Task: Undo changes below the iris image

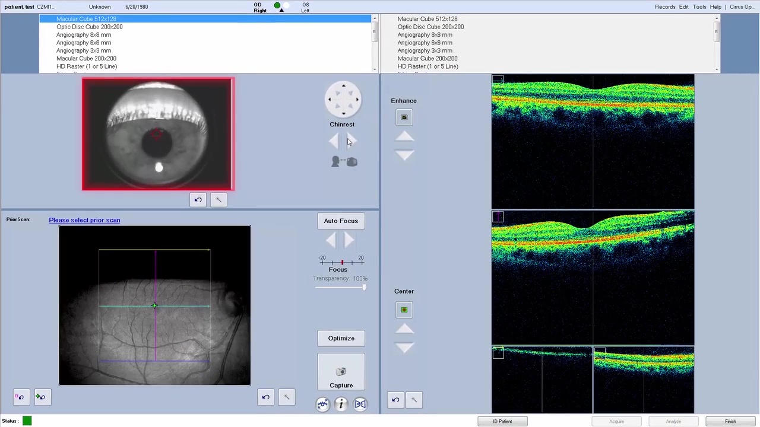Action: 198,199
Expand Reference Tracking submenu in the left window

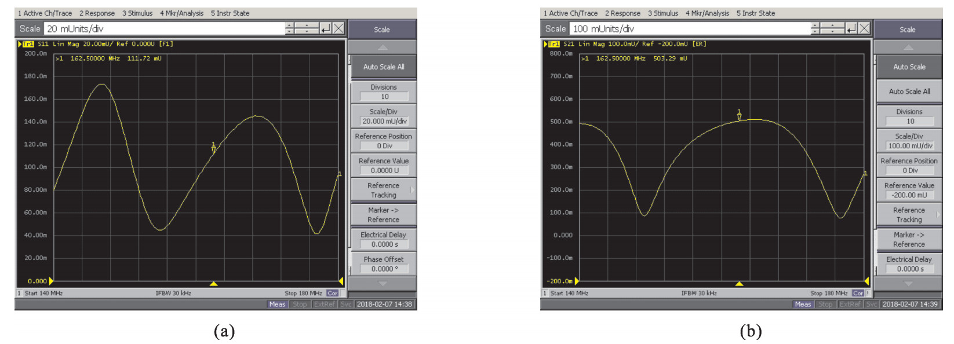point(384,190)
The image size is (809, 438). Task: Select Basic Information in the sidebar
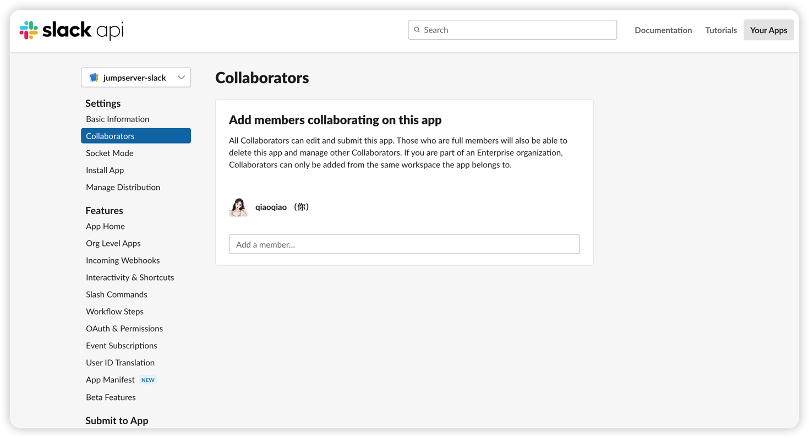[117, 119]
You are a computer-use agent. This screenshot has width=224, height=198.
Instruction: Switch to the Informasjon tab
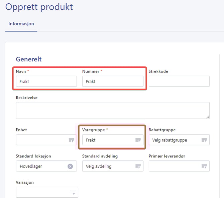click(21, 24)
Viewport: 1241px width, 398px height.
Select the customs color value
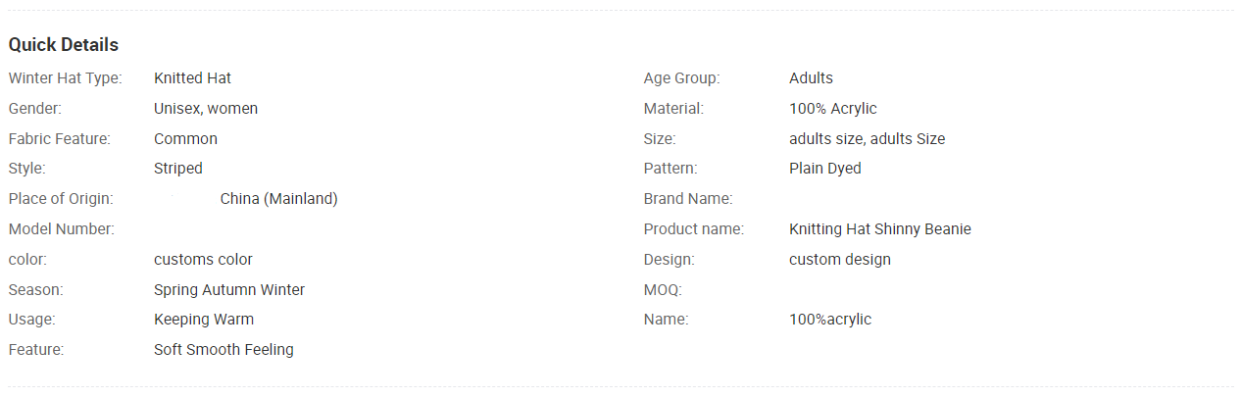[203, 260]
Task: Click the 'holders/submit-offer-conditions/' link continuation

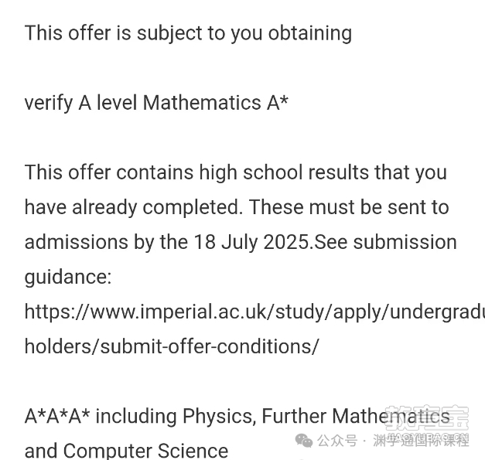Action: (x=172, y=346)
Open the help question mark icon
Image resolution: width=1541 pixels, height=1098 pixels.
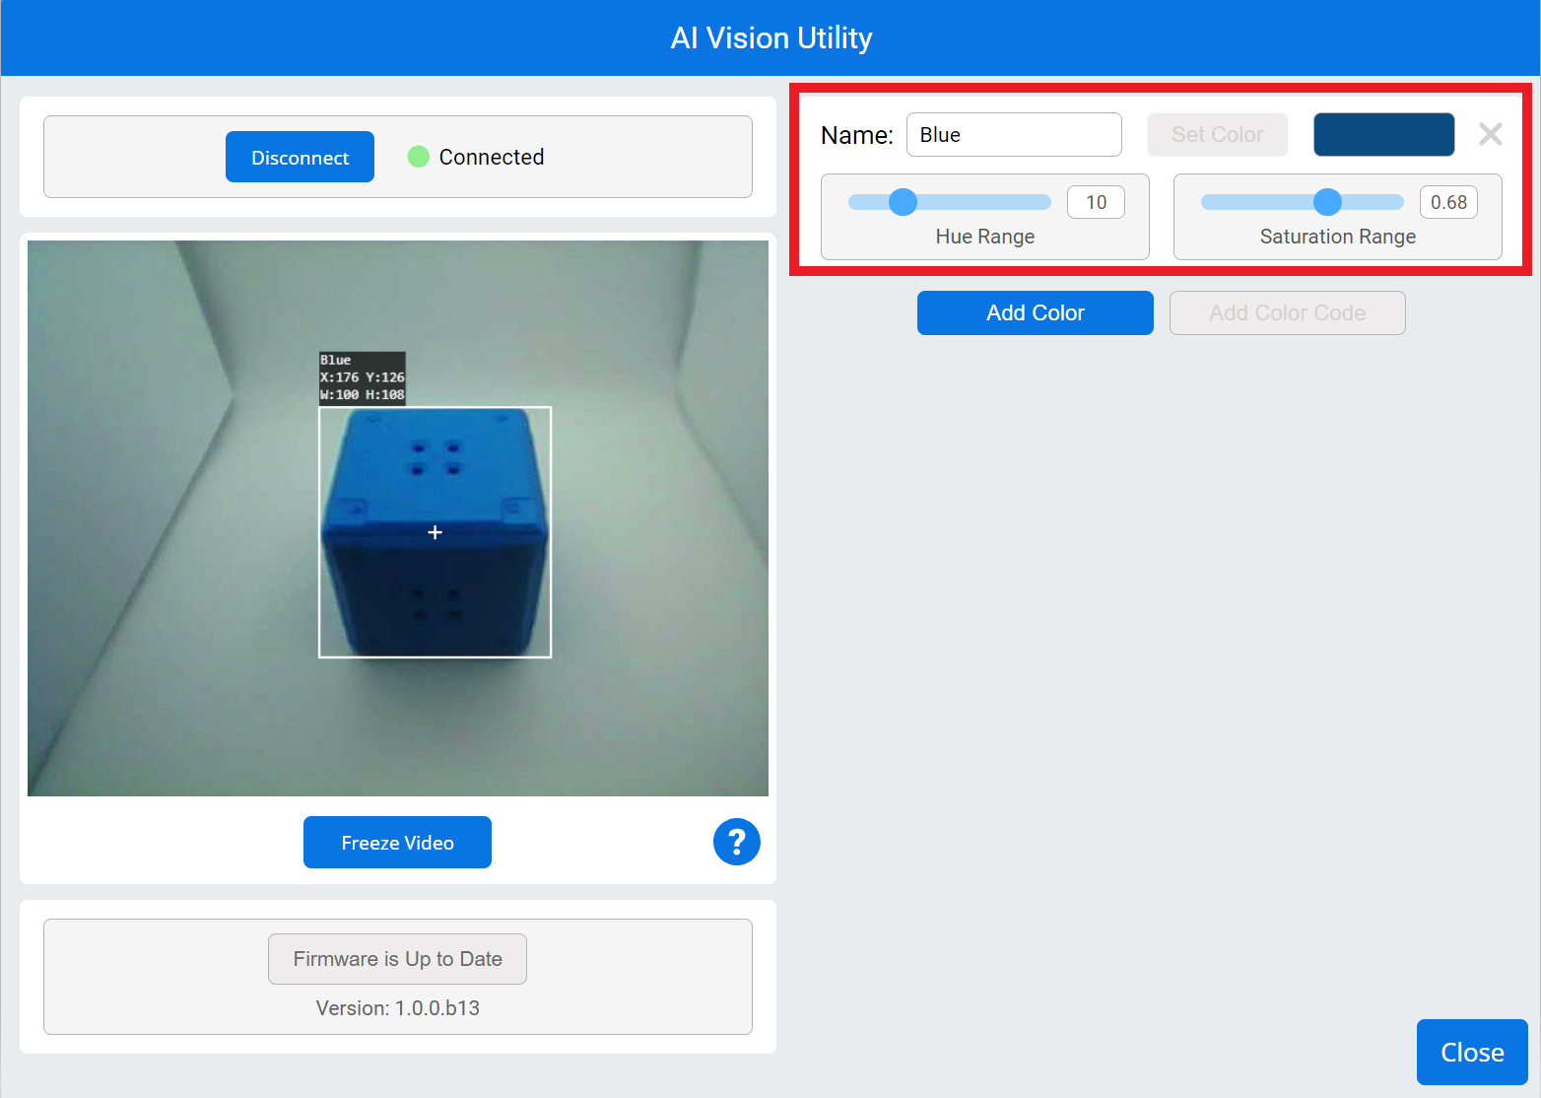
...
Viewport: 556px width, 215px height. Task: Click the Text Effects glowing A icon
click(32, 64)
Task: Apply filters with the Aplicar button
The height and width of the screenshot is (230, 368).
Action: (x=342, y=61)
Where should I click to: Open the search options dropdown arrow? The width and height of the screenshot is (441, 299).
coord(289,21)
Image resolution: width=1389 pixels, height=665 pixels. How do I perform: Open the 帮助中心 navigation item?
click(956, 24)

■ WORK TO COMPLETE ■
Beginning with the line that contains "Expand Reference Tracking" and ending with the line that contains "Image resolution: width=1541", reproduce the listing exactly, pictures excluded.

■ EXERCISE RESULT ■
Expand Reference Tracking submenu in the left window

point(384,190)
The image size is (809, 438). Task: Select Basic Information in the sidebar
[117, 119]
You are a computer-use agent. This screenshot has width=224, height=198.
Instruction: Switch to the Informasjon tab
click(21, 24)
Viewport: 1241px width, 398px height.
Select the customs color value
[203, 260]
Task: Click the 'holders/submit-offer-conditions/' link continuation

Action: (x=172, y=346)
Open the help question mark icon
Image resolution: width=1541 pixels, height=1098 pixels.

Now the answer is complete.